:: Document extract

But, Bill, as the independent banker representative, what do 
you think about that? Do you think that is an accurate 
assessment or do you think that banks are evolving to make 
better--you know, I would not say better or worse. It is not a 
matter of good or bad or better or worse. It is just adapting 
to new environments, you know, the different kinds of changes 
and the types of businesses that are emerging in our country 
today. What do you think about that?
    Mr. Loving. Well, again, small business lending is the 
bread and butter of the community bank model, and so I would 
say that while community banks historically have been secured 
lenders and we are the first secured lending arrangements, we 
always look at new opportunities and ways to approach a 
customer or a client in their line of business. Different lines 
carry different risk factors, and, yes, we have to evaluate all 
those risk factors in the equation because, in fact, what we 
are doing, we are extending credit of funds that are our 
depositors' and which we have to protect those funds. And so we 
have a fine line that we have to walk to try to satisfy the 
credit needs of the community as well as satisfying the needs 
for safety and soundness issues as well.
    So in answer to your question, our banks are changing. I 
think we are, I think we are looking at new ways to approach 
this new industry that is coming about, because I agree, you 
know, we are seeing more service-based industries. But, you 
know, back to the model of the community bank, we historically 
have been secured lenders and need to look for ways to maintain 
that balance going forward.
    Chair Landrieu. Tom.
    Mr. Dammrich. Just a couple of comments that have been 
made. The normal advance rates on wholesale boat purchases by 
dealers historically has been 100 percent. And banks like hard 
collateral, and new boats are hard collateral.
    Our issue has been the exiting of this inventory lending by 
larger national banks, not by community banks, which, frankly, 
I think probably most community banks do not have a great deal 
of experience with this type of inventory financing, which is 
why we thought that the SBA program might be a good way to 
encourage more community banks to take a look at this type of 
lending.
    But there are several issues with the SBA dealer floor plan 
financing program that we think need to be addressed. One is 
that the program was announced as a 1-year pilot, and it is 
very difficult, I think, to entice a bank or a lender into a 
business for a 1-year program.
    Chair Landrieu. It has to be longer.
    Mr. Dammrich. You know, we really think that we need a 5-
year program at a minimum. We think the loan limits need to be 
increased. They are currently capped at $2 million. We would 
like to see that increased to at least $5 million, which I 
believe your Committee has recommended.

::::

Prompt A – From the hearing transcript, list each speaker label that opens a turn of remarks. Give each label once.

:: Data lines

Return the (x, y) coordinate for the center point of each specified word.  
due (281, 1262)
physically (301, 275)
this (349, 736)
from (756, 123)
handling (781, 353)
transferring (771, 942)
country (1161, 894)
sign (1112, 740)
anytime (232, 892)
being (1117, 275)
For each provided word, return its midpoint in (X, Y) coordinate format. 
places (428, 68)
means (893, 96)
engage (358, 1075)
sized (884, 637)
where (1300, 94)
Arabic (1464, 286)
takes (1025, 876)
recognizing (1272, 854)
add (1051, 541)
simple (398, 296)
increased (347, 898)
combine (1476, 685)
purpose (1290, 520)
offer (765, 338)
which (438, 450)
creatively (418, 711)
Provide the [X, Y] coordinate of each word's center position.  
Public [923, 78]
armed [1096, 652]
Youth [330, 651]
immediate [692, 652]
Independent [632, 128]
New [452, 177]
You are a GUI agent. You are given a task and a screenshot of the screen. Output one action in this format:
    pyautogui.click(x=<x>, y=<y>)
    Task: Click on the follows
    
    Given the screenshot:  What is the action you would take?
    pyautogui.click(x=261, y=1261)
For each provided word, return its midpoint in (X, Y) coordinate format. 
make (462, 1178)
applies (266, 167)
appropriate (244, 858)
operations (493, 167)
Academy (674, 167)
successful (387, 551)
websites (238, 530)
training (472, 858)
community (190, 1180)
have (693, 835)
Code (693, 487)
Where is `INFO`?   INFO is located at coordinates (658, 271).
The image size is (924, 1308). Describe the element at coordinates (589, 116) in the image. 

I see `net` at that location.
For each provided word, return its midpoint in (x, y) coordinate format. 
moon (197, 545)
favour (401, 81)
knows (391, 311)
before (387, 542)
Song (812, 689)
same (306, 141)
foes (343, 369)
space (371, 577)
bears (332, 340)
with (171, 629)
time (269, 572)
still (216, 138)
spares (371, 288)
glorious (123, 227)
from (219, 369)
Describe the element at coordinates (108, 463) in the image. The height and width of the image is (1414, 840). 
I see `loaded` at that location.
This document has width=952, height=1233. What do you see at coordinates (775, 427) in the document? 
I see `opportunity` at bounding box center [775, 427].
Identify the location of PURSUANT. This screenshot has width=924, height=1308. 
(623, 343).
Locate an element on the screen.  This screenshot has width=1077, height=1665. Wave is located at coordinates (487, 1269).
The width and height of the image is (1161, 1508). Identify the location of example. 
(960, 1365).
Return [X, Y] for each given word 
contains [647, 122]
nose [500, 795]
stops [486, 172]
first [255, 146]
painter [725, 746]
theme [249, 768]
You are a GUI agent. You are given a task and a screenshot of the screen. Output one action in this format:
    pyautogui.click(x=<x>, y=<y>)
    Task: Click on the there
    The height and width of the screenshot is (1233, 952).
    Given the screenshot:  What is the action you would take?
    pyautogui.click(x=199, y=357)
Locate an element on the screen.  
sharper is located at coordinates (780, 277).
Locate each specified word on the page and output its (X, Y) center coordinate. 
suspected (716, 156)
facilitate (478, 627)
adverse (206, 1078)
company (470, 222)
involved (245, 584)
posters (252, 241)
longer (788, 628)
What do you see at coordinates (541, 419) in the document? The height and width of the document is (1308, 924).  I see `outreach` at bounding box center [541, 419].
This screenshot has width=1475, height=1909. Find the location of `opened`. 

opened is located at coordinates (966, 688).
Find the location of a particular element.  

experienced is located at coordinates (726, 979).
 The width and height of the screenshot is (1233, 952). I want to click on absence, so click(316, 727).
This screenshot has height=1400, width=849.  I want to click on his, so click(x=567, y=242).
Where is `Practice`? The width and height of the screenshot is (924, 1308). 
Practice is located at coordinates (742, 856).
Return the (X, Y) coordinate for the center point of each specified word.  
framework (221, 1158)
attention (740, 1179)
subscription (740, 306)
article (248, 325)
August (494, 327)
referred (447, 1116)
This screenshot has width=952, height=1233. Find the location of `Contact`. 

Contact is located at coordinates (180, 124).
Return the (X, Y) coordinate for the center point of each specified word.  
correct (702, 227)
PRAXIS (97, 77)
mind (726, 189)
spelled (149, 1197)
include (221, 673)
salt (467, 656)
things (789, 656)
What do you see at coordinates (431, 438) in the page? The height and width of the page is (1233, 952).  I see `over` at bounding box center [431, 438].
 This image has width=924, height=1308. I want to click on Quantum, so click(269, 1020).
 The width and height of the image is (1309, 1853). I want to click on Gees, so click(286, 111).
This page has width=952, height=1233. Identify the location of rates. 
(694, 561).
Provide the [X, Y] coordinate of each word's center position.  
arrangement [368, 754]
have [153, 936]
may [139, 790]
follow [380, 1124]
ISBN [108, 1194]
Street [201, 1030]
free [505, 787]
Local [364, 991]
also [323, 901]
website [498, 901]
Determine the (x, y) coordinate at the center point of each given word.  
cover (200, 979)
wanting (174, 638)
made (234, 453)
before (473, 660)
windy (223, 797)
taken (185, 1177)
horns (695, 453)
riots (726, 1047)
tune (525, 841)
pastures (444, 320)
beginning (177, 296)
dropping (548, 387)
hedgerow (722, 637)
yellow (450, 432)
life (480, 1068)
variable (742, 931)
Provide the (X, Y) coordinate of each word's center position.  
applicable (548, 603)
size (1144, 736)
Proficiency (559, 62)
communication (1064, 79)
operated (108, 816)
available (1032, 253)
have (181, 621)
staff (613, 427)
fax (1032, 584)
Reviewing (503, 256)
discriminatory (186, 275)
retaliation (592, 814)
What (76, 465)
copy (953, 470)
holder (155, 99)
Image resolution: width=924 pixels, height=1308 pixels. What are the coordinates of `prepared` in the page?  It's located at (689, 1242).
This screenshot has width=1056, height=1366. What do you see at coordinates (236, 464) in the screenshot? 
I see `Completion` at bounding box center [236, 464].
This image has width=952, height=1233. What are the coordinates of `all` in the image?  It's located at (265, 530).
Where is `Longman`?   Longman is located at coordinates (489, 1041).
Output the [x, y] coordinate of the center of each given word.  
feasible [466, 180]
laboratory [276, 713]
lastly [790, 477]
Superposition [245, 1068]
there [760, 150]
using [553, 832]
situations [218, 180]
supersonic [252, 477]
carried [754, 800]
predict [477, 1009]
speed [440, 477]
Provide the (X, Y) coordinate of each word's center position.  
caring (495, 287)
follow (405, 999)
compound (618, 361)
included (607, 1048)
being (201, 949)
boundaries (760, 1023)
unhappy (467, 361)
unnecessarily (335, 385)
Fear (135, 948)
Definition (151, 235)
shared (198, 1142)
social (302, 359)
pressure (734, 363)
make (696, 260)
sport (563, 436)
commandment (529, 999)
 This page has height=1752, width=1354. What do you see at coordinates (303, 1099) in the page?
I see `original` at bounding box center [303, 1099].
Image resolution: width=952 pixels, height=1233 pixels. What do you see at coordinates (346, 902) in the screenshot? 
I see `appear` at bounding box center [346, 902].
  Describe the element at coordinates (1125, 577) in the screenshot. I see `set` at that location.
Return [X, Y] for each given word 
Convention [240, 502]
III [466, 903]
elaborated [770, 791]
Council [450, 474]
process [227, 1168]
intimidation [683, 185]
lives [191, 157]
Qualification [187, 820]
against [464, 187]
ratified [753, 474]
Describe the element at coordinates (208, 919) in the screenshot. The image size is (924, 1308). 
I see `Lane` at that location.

::::

Prompt B – Echo the rows verbatim, starting with the row that contains "Qualification [187, 820]" and continuing through the last of the rows.

Expected answer A –
Mr. Loving
Chair Landrieu
Mr. Dammrich

Expected answer B –
Qualification [187, 820]
against [464, 187]
ratified [753, 474]
Describe the element at coordinates (208, 919) in the screenshot. The image size is (924, 1308). 
I see `Lane` at that location.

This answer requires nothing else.